The thing is ...
One thing that appears to get up people's noses about conversation analysis is the way that it deals with context. For example, in my thesis I analysed the sequences of talk involving Ivan without drawing on my knowledge of his age and so on. Excluding this information, unless it was made obvious in the data, is a methodological imperative of conversation analysis.
A friend read my blog this week and wrote suggesting that my analysis of the sequences of talk involving Ivan provides the basis for a journal article. She commented that she enjoyed a good story. That comment was interesting because I would not draw on my knowledge of Ivan as a tricky character in his classroom, if I were to turn my blog posts that involved him into an article informed by conversation analysis. I think that it was my use of background information, in one of my blog posts, that formed the story for her.

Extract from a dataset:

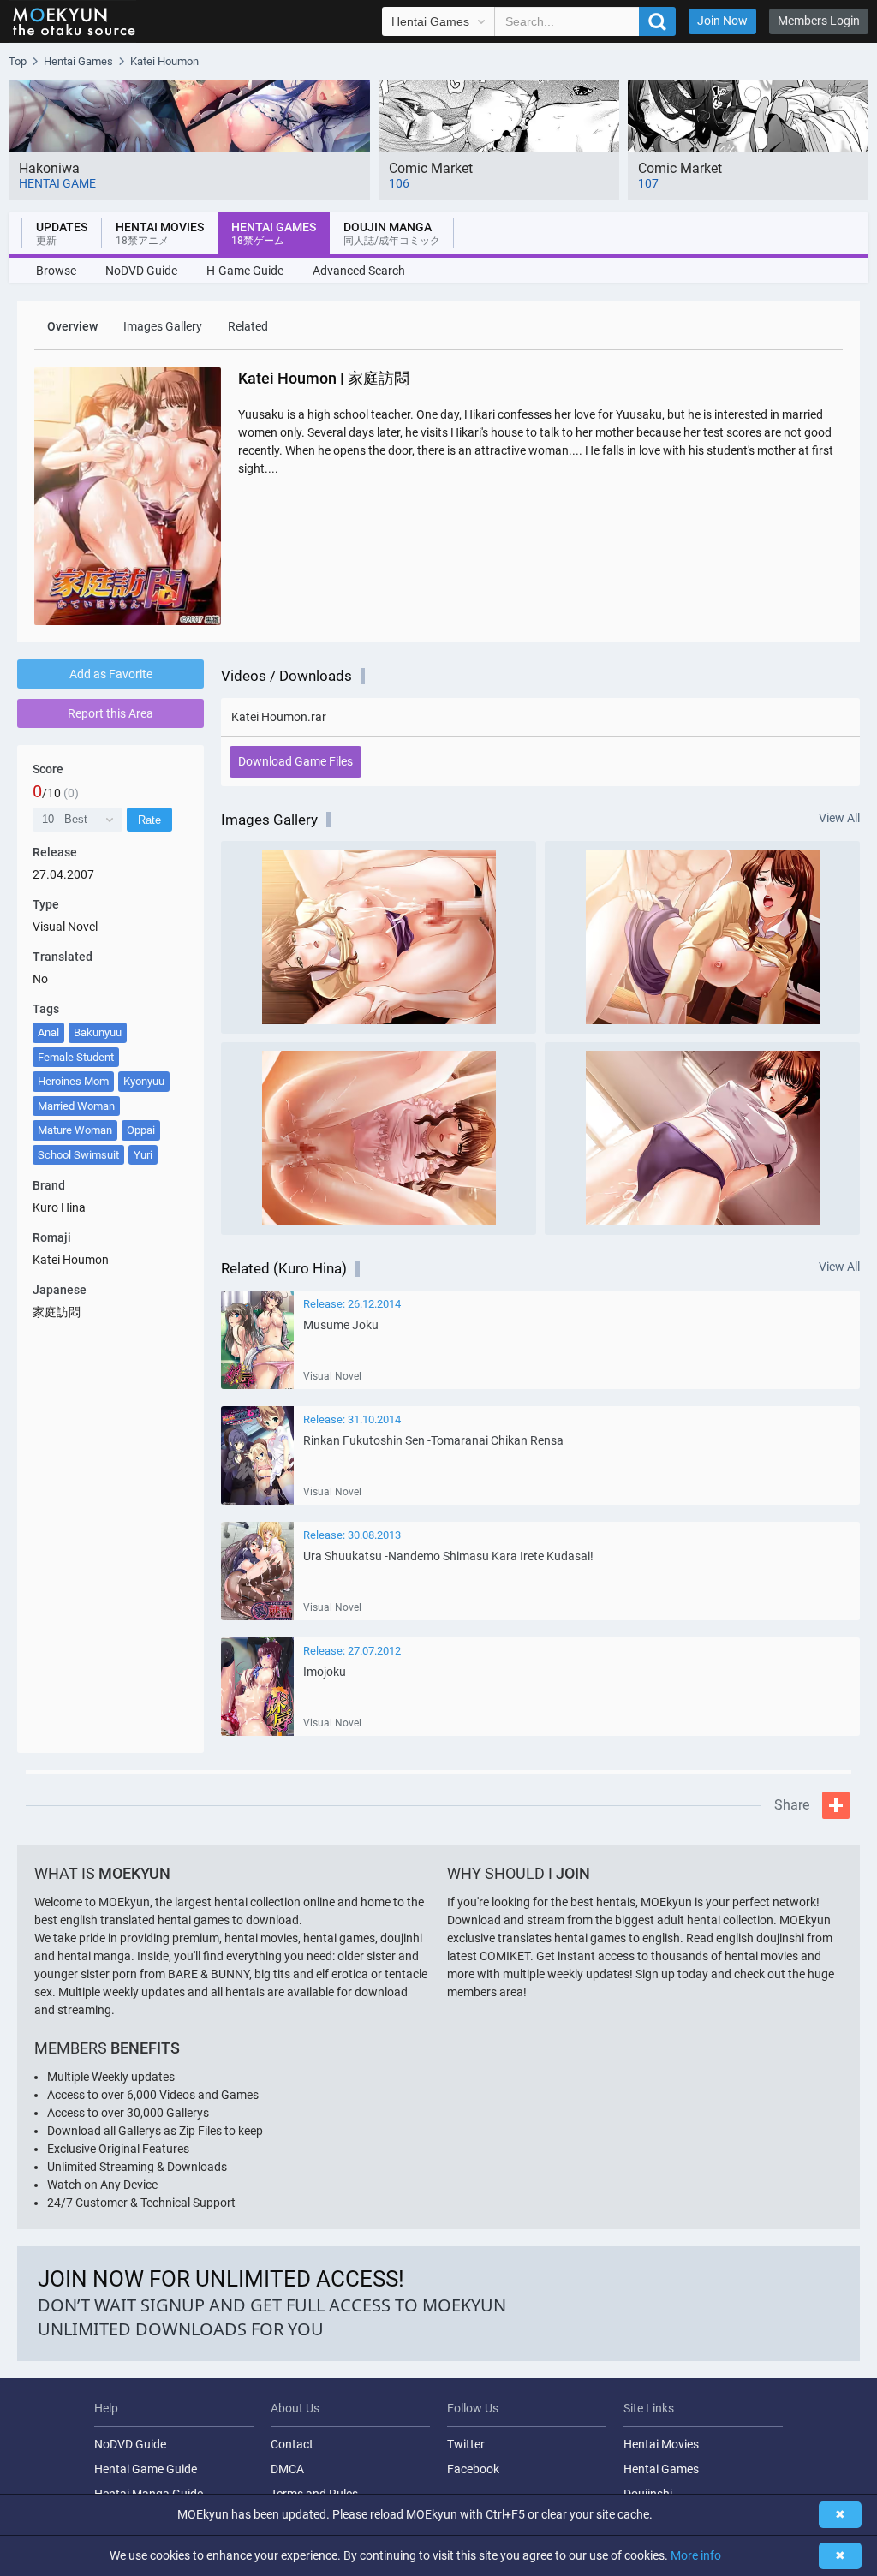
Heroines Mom (73, 1081)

The position that I took in my PhD is that the talk is interesting for what is shows about social interaction made evident through the talk that occurs between those who participate in it. In the case of talk that involved finding words, I was able to describe the methods used consistently by students and their teacher during independent writing. Ivan broke the mould ie. the teacher's question about where do you find it (the word wanted by a student) was mostly not answered by students. They walked away, and so my analysis was that they took her question to be a direction to find the word they needed in the room. Ivan answered the teacher's question. I decided that he made a joke. Whether it worked is another question. Ditto my interpretation of it.